Wednesday, January 30, 2013

Ritsema said it was also new that an oil company was being held responsible for failing to prevent sabotage.

There were 198 oil spills at Shell facilities in the Niger Delta last year, releasing around 26,000 barrels of oil, according to data from the company. The firm says 161 of these spills were caused by sabotage or theft, while 37 incidents were caused by operational failure. Local communities say Shell under reports the amount of barrels spilled.

People who live in the Niger Delta say their land, water and fisheries have been blighted for years by oil pollution and activists have called for oil companies in Nigeria to be held to the same standard as elsewhere in the world.
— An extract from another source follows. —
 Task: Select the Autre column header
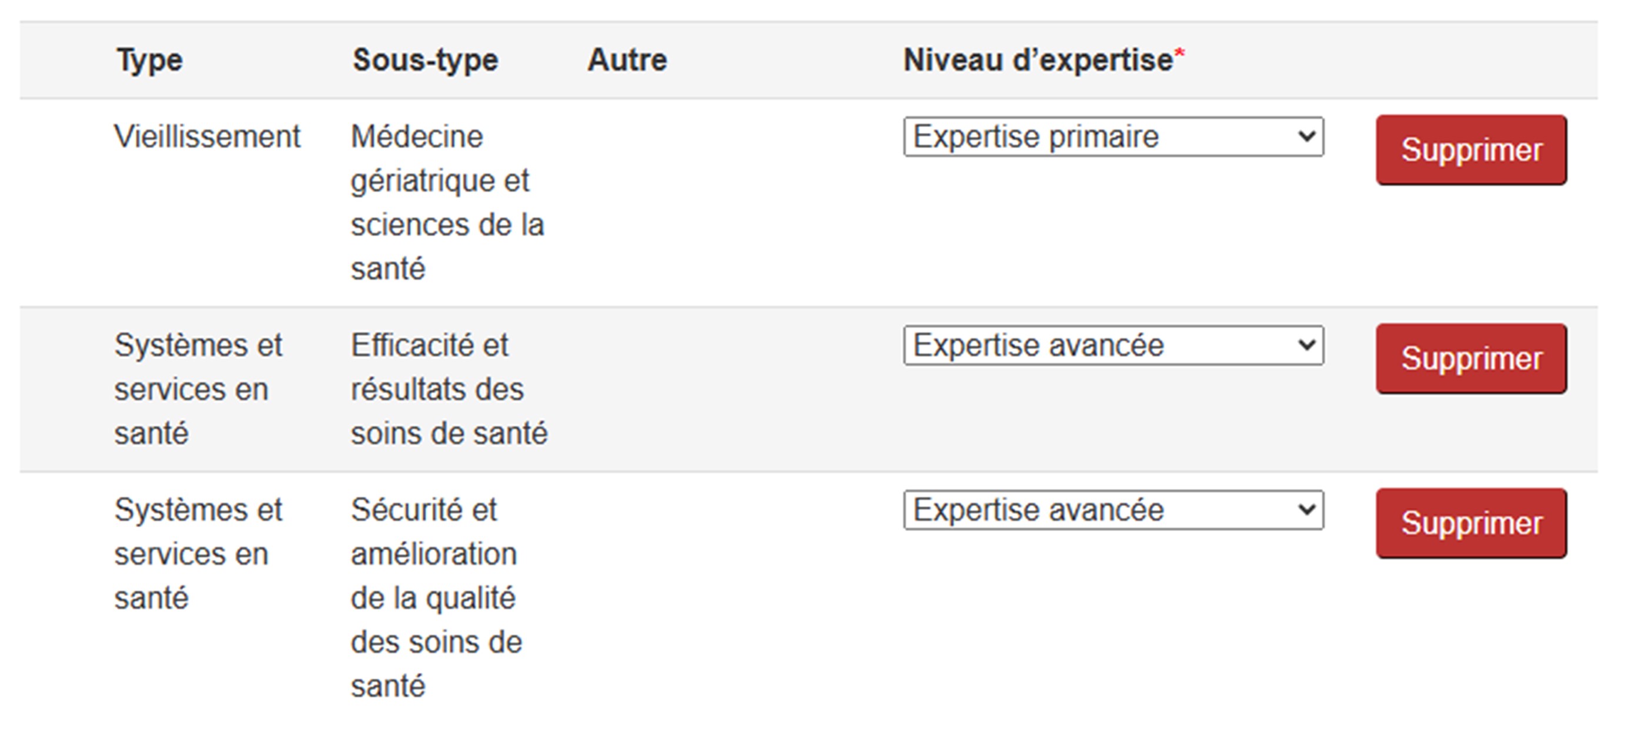[x=627, y=61]

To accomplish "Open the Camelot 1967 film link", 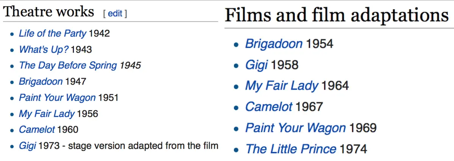I will [268, 107].
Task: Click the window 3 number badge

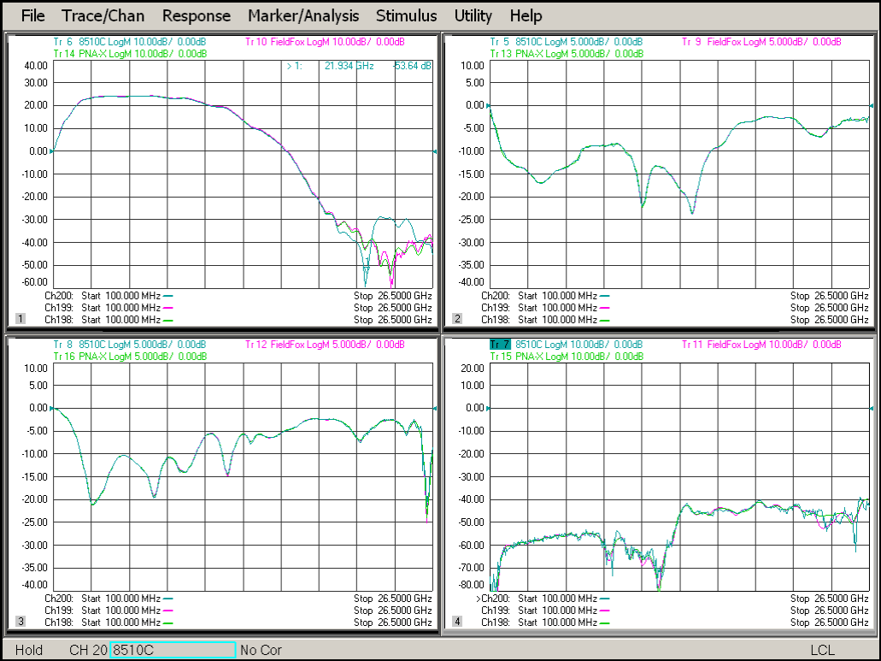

Shell is facing ongoing legal action brought in a UK court on behalf of 11,000 members of the Niger Delta Bodo community, who say the company is responsible for spilling 500,000 barrels in 2008. Shell has admitted liability for two spills in the Bodo region but estimates the amount spilled is far lower. Bodo’s case could be heard in the High Court in London next year.

A United Nations report in 2011 on the Ogoniland region in the Niger Delta criticized Shell and other multinationals, and the Nigerian government, for 50 years of oil pollution.

It said Ogoniland, where Shell no longer operates, needed the world’s biggest-ever oil clean-up, which would take 25 years and cost an initial US$1 billion.

A decade of militancy by armed groups in the Niger Delta, which had its origins in local anger over oil pollution, shut down nearly half of Nigeria’s oil output until an amnesty in 2009. The Niger Delta is home to about 31 million people.